Passage provided:
Kaiser Permanente’s net income increases in 2021, but operating margins fall sharply

Gordon B. Johnson

Photo: Cavan Images/Getty Images

Kaiser Permanente experienced mixed financial results in 2021, with an increase in net income for the year but steep declines in operating income and operating margin, the company recently revealed.

Total operating revenues topped $93 billion in 2021, up from $88 billion in 2020, but total operating expenses also increased, from $86.5 billion in 2020 to $92.5 billion in 2021. That led to an operating margin of just $611 million last year, as compared to more than $2 billion the year prior.

Kaiser’s operating margin was just 0.7% last year, compared to 2.5% in 2020. The bright spot was net income, which was about $8 million for the year – almost a $2 million increase from 2020.

There were some other positive signs. Like other organizations, Kaiser Permanente benefited from strong investment performance due to robust financial markets during the year, resulting in total other income and expense of $7.5 billion compared to $4.1 billion in 2020. 

This sharp increase in investment performance more than offset the $1.6 billion decrease in operating income, the company said.

Capital spending totaled $3.5 billion compared to $4 billion the year prior. During 2021, Kaiser Permanente opened 11 medical offices; it now includes 734 medical offices, 39 owned and operated hospitals, and 58 retail and worksite clinics.

Membership as of December 31, 2021 was 12.5 million, reflecting an annual increase of almost 185,000 members. Government programs that help people retain healthcare coverage during the pandemic led to growth in members with individual, Medicare, and Medicaid plans, said Kaiser. Medicaid growth drove more than half of the 2021 membership increase.


Kaiser Chair and CEO Greg Adams said the COVID-19 pandemic continues to impact the system, though it still remained committed to rolling out vaccines and boosters, as well as administering tests while juggling the Delta and Omicron variants.

“Throughout this crisis, gratitude goes to our dedicated employees and physicians who have remained focused on providing care and strong support for members and communities,” he said.

Activity 1:
According to the Kaiser Permanente article, what was the company's membership as of December 31, 2021?
Activity 2:
Carry on the Kaiser Permanente article from its final sentence.
The items have nothing to do with the Kaiser Permanente article.

(Pixel coordinate grounding data)
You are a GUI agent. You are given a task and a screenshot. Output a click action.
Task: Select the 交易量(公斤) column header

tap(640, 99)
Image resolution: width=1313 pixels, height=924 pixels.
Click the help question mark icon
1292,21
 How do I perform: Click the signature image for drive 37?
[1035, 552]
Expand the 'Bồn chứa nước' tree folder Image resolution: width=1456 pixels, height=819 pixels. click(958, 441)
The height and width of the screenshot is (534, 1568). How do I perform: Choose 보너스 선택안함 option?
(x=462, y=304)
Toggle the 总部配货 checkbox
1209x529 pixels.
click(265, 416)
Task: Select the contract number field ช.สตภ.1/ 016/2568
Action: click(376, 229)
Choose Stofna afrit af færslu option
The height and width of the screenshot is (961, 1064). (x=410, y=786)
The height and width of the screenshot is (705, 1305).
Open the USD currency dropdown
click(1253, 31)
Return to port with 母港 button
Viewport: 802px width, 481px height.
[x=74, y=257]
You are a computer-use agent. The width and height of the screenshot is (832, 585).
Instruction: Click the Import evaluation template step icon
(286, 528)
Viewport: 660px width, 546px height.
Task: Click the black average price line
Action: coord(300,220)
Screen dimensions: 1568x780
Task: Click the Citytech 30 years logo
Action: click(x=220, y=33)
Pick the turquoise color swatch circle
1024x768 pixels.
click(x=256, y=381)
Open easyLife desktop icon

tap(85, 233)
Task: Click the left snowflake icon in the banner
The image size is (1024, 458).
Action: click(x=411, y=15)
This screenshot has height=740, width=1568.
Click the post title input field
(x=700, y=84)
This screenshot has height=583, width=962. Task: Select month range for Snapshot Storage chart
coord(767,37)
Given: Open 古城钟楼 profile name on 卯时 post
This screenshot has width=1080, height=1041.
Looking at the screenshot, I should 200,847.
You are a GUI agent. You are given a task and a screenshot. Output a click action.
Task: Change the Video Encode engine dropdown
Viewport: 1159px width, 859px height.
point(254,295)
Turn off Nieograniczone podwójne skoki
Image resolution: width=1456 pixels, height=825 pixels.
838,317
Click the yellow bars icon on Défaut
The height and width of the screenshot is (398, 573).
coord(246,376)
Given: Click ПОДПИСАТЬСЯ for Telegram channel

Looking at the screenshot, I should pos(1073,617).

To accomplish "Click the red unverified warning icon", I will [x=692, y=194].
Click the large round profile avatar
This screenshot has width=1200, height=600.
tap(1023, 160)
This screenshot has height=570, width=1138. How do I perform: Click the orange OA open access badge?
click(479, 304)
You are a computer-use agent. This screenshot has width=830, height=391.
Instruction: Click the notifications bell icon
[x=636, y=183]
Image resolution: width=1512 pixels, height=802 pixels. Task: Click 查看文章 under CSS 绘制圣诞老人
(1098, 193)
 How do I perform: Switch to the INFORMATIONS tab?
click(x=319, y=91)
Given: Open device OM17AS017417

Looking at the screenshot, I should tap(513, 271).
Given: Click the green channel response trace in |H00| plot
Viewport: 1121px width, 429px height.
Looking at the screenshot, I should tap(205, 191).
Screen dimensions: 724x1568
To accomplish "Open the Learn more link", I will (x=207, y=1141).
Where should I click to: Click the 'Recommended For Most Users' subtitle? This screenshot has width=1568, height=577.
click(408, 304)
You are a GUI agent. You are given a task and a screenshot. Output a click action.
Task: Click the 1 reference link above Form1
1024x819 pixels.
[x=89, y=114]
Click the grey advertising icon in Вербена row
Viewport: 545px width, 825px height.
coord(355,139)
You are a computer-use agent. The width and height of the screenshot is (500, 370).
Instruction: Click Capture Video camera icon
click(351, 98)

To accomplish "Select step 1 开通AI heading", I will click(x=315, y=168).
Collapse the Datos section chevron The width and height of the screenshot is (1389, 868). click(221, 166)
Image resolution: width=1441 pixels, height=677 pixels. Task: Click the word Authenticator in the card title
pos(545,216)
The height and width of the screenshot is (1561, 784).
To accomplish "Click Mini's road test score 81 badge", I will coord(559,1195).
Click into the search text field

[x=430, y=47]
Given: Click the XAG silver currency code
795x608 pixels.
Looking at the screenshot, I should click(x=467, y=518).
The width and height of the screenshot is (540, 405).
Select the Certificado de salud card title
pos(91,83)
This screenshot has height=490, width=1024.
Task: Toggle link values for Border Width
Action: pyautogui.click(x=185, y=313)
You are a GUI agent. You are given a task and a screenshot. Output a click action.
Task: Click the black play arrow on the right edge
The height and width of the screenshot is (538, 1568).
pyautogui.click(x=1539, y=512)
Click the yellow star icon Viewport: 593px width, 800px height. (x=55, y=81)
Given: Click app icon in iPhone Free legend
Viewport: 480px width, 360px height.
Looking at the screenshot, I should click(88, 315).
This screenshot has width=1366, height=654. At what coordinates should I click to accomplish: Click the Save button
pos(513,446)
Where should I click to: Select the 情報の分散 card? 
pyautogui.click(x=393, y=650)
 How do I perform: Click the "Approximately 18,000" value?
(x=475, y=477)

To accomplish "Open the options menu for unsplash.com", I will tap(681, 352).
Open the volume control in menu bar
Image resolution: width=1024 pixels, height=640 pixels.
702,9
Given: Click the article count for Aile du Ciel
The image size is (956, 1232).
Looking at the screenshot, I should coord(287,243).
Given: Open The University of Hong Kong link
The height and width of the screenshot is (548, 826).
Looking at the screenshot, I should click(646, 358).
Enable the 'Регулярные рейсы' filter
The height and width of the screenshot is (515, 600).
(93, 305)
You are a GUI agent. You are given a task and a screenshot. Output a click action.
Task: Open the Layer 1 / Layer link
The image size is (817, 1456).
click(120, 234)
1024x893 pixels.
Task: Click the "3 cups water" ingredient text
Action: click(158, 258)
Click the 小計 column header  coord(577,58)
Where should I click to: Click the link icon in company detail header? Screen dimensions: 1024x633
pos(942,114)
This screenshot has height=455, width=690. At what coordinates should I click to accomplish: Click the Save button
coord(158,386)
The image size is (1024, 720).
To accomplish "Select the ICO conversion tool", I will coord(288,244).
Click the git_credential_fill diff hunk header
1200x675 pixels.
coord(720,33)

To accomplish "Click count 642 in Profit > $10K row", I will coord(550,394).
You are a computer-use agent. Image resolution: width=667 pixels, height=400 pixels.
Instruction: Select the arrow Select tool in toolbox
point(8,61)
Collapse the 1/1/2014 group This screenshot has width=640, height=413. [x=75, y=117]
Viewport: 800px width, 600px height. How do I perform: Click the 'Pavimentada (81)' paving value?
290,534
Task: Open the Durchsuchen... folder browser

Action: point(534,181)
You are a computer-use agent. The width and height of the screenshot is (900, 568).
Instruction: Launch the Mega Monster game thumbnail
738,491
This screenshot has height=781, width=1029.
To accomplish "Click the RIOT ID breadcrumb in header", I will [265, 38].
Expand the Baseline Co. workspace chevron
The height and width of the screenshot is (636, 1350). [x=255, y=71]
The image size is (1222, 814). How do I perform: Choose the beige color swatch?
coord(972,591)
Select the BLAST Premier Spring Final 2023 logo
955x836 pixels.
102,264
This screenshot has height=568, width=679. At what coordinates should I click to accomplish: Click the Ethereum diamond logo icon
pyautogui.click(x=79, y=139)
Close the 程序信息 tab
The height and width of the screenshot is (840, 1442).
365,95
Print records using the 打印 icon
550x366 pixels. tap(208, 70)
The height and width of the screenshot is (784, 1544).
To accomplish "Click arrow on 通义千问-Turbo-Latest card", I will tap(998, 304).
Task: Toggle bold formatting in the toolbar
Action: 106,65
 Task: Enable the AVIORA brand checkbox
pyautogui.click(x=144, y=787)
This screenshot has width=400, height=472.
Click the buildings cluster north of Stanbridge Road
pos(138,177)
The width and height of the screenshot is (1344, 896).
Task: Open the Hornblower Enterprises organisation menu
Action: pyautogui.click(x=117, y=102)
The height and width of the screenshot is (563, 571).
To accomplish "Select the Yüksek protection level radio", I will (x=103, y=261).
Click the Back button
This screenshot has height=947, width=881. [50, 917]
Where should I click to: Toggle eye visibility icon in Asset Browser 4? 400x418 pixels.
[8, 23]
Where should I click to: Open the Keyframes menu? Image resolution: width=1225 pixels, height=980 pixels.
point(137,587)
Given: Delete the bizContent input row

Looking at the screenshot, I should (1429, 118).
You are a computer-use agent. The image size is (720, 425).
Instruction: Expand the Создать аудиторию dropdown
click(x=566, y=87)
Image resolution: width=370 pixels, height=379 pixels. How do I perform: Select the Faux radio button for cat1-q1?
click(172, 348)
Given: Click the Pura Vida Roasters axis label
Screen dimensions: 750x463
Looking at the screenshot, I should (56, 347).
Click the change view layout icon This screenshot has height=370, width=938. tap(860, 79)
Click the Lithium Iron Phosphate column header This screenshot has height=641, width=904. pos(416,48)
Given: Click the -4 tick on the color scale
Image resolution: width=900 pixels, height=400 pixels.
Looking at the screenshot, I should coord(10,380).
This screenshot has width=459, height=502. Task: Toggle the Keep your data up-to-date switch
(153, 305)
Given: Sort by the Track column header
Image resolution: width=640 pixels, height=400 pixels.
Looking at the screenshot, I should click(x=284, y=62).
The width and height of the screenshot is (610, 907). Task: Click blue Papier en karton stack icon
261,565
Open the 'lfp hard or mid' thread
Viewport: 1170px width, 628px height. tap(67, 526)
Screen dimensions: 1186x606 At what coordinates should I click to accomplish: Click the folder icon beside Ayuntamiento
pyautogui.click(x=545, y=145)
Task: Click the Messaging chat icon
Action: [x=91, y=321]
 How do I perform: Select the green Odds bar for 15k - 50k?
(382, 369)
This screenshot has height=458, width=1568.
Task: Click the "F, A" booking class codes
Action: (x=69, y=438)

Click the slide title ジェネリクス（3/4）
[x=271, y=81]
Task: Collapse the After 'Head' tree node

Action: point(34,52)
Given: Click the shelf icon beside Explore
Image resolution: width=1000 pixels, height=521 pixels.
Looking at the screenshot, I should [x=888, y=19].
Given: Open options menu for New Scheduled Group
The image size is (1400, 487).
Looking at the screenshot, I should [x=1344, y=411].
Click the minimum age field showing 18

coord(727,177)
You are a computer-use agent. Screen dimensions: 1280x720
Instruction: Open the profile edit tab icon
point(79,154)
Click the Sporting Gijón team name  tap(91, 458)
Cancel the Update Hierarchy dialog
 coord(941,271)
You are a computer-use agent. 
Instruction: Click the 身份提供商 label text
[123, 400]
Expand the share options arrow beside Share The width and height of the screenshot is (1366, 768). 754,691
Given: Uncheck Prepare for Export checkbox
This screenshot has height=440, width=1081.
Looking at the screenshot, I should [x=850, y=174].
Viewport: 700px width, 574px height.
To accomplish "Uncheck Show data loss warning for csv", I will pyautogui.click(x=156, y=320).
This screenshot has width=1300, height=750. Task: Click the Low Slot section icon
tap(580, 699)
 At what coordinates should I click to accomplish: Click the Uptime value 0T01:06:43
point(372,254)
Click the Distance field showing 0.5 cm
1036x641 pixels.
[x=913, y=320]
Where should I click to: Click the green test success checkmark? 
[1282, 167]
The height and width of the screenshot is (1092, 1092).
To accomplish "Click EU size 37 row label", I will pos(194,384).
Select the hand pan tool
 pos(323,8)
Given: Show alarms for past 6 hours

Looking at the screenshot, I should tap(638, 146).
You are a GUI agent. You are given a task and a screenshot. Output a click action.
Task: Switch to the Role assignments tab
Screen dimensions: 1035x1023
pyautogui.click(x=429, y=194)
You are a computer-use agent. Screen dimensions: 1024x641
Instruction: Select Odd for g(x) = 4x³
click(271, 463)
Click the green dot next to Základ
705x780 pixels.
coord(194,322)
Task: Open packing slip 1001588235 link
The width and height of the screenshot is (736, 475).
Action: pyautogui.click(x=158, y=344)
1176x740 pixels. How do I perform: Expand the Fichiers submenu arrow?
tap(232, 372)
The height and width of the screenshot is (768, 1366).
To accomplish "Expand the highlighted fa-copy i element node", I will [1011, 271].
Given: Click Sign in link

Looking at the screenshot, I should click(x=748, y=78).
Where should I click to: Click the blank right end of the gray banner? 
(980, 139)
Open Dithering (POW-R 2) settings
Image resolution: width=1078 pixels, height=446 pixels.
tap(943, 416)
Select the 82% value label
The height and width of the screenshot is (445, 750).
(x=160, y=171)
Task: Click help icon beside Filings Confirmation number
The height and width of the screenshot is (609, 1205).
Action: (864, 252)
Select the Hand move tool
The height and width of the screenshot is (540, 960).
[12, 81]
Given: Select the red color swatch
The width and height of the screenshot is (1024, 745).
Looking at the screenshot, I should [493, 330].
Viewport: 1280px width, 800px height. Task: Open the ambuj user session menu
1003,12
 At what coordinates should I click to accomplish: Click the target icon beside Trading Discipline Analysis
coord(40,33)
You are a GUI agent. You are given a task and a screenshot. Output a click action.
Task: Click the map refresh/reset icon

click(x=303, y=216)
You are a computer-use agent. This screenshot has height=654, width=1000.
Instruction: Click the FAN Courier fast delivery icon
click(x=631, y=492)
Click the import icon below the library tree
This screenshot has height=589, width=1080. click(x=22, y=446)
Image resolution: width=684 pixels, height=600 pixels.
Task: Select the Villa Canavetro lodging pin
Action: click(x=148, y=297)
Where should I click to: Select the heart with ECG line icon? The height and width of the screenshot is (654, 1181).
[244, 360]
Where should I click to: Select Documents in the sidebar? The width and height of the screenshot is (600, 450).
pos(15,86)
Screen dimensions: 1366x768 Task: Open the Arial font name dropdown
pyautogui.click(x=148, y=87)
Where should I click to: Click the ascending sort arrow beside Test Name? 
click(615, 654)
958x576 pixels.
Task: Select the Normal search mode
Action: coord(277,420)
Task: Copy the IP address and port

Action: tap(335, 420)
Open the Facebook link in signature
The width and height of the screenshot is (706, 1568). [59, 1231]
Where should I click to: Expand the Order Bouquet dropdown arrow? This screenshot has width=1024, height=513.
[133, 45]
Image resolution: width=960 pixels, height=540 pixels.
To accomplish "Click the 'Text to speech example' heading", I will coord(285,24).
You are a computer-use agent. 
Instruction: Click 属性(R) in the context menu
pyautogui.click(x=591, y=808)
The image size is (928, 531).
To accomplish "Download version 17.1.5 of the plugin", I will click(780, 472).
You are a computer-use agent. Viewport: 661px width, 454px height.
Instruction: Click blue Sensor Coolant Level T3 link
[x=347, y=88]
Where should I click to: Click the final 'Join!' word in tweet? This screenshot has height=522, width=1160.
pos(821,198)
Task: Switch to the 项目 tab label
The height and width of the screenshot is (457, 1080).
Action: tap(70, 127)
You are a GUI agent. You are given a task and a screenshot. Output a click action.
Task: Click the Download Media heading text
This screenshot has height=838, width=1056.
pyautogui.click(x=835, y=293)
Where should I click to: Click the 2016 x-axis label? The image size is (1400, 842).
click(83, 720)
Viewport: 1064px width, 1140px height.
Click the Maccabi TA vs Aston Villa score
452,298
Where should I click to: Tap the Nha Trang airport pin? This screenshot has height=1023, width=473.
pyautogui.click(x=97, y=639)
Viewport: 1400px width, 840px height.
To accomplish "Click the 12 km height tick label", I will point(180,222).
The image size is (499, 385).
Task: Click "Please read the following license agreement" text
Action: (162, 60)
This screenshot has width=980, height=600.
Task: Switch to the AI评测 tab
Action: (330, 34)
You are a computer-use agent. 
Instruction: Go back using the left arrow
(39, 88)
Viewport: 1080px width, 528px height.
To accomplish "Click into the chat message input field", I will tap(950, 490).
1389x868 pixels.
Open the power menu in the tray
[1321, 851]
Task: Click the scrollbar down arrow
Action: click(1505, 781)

Response area 1:
12.5 million members.

Response area 2:
The system also invested in telehealth technology, logging about 28.8 million telehealth visits and close to 15 million e-visits during the year. Members visited kp.org and the Kaiser Permanente mobile app more than 582 million times for activities such as sending secure messages to clinicians, viewing lab results, and filling 28.7 million prescriptions.

The system also invested $2.6 billion in community health programs. The Kaiser Permanente Medical Financial Assistance program provided almost 370,000 low-income, uninsured, or underinsured patients a total of more than $460 million in assistance to cover part or all of their medical expenses.


In November, Kaiser Permanente and the Alliance of Health Care Unions reached a tentative agreement on a four-year contract, covering nearly 50,000 Kaiser Permanente healthcare employees in 22 local unions, thereby avoiding a potential nationwide strike that had been set to begin this week.

The health system and union came to an agreement on payment terms, which were not disclosed.

The strike was over the health’s system’s proposals to lower wages for current employees and to reduce compensation for incoming workers — a proposal the group decried as burdensome in the midst of a healthcare staffing crisis, according to United Nurses Associations of California/Union of Health Care Professionals members in Northern California.

Kaiser Permanente, for its part, had maintained that it was attempting to address the unaffordable costs of healthcare, saying wages and benefits accounted for half the system’s operational costs.